In [532]: s = Series([1]*4)
In [533]: s.skew()
Out[533]: 0
In [534]: expanding_skew(s)
Out[534]:
0 NaN
1 NaN
2 NaN
3 NaN
dtype: float64
In [535]: rolling_skew(s, 4)
Out[535]:
0 NaN
1 NaN
2 NaN
3 NaN
dtype: float64
While rolling/expanding_kurt()
similarly return NaN
for a constant series, Series.kurt()
produces an error.
In [541]: expanding_kurt(s)
Out[541]:
0 NaN
1 NaN
2 NaN
3 NaN
dtype: float64
In [542]: rolling_kurt(s, 4)
Out[542]:
0 NaN
1 NaN
2 NaN
3 NaN
dtype: float64
In [543]: s.kurt()
---------------------------------------------------------------------------
ZeroDivisionError Traceback (most recent call last)
<ipython-input-543-e41f2ec435bd> in <module>()
----> 1 s.kurt()
C:\Python34\lib\site-packages\pandas\core\generic.py in stat_func(self, axis, skipna, level, numeric_only, **kwargs)
3783 skipna=skipna)
3784 return self._reduce(f, axis=axis,
-> 3785 skipna=skipna, numeric_only=numeric_only)

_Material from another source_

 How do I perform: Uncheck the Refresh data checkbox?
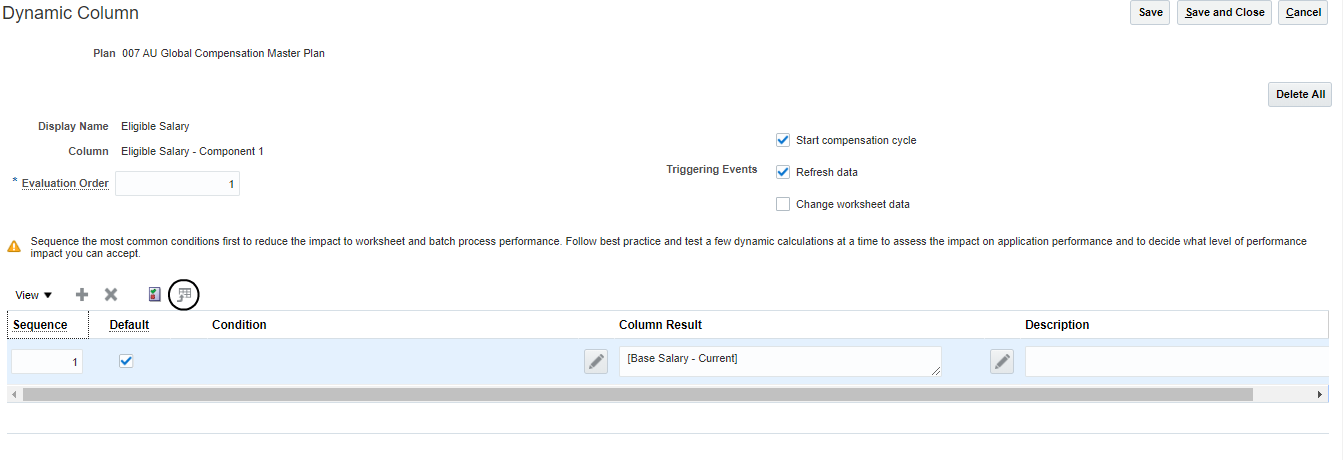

3786 stat_func.__name__ = name
3787 return stat_func
C:\Python34\lib\site-packages\pandas\core\series.py in _reduce(self, op, axis, skipna, numeric_only, filter_type, **kwds)
2007 filter_type=None, **kwds):
2008 """ perform a reduction operation """

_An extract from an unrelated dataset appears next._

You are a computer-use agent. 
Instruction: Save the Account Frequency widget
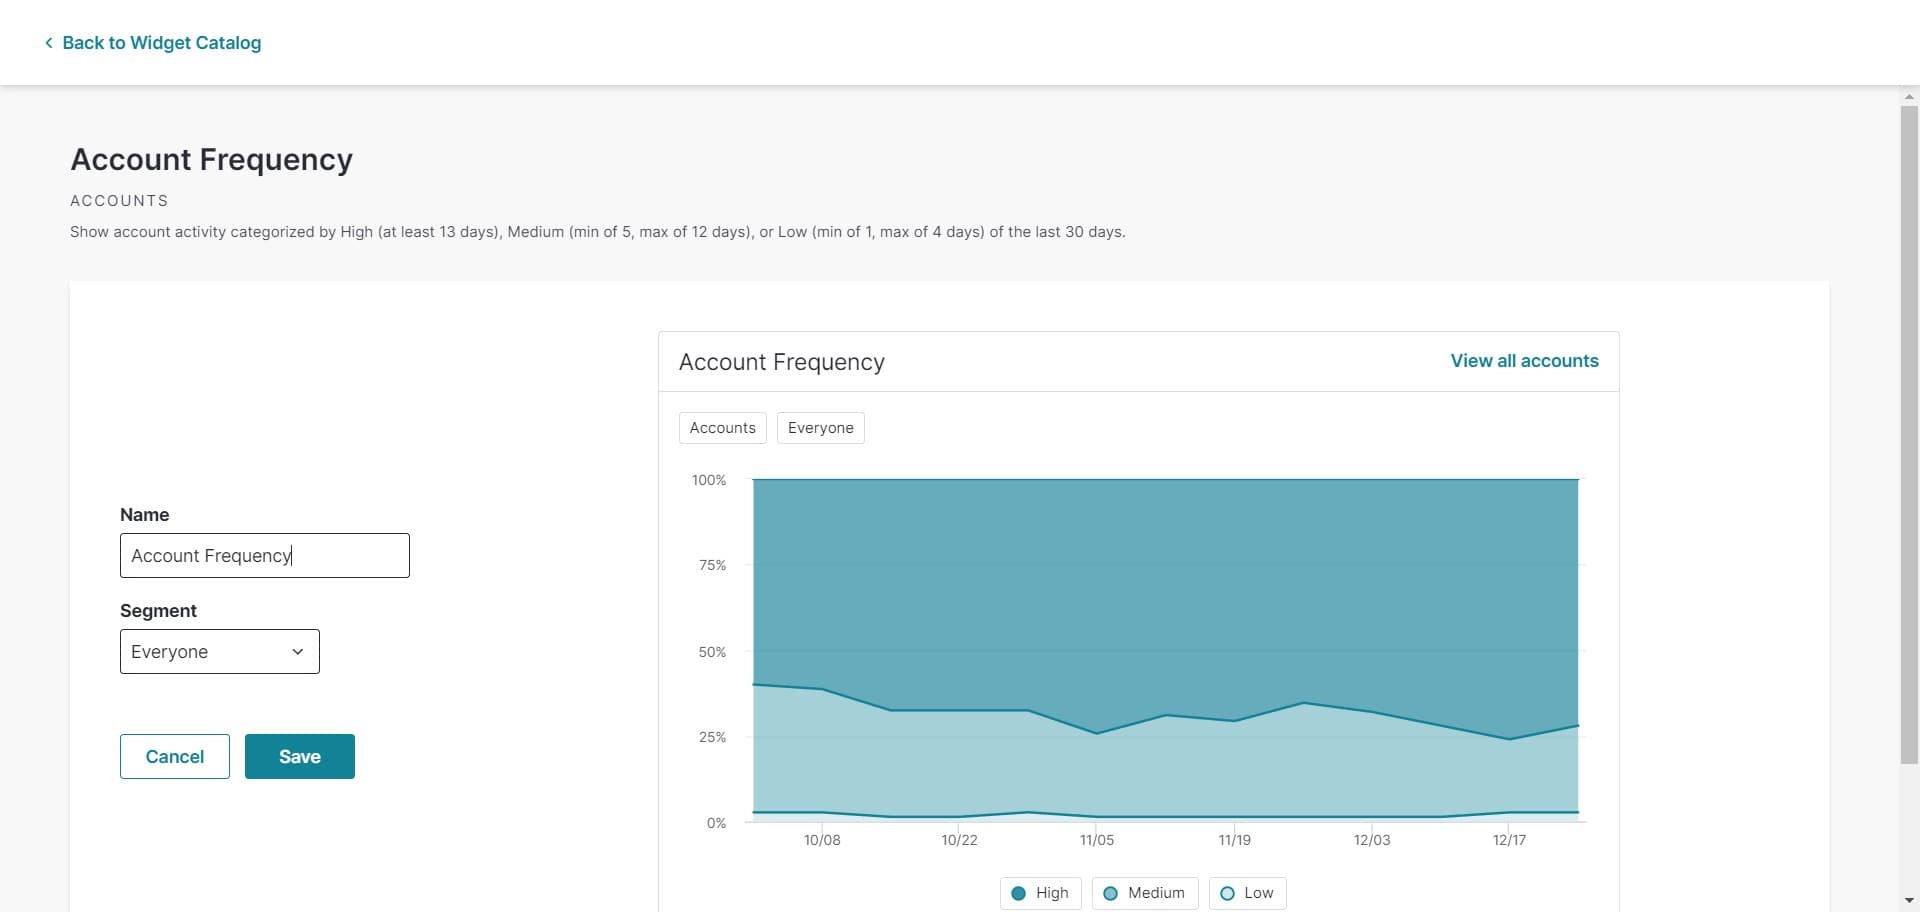[299, 756]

-> 2009 return op(_values_from_object(self), skipna=skipna, **kwds)
2010
2011 def _reindex_indexer(self, new_index, indexer, copy):
C:\Python34\lib\site-packages\pandas\core\nanops.py in _f(*args, **kwargs)
46 'this dtype'.format(f.__name__.replace('nan',
47 '')))
---> 48 return f(*args, **kwargs)
49 return _f
50
C:\Python34\lib\site-packages\pandas\core\nanops.py in nankurt(values, axis, skipna)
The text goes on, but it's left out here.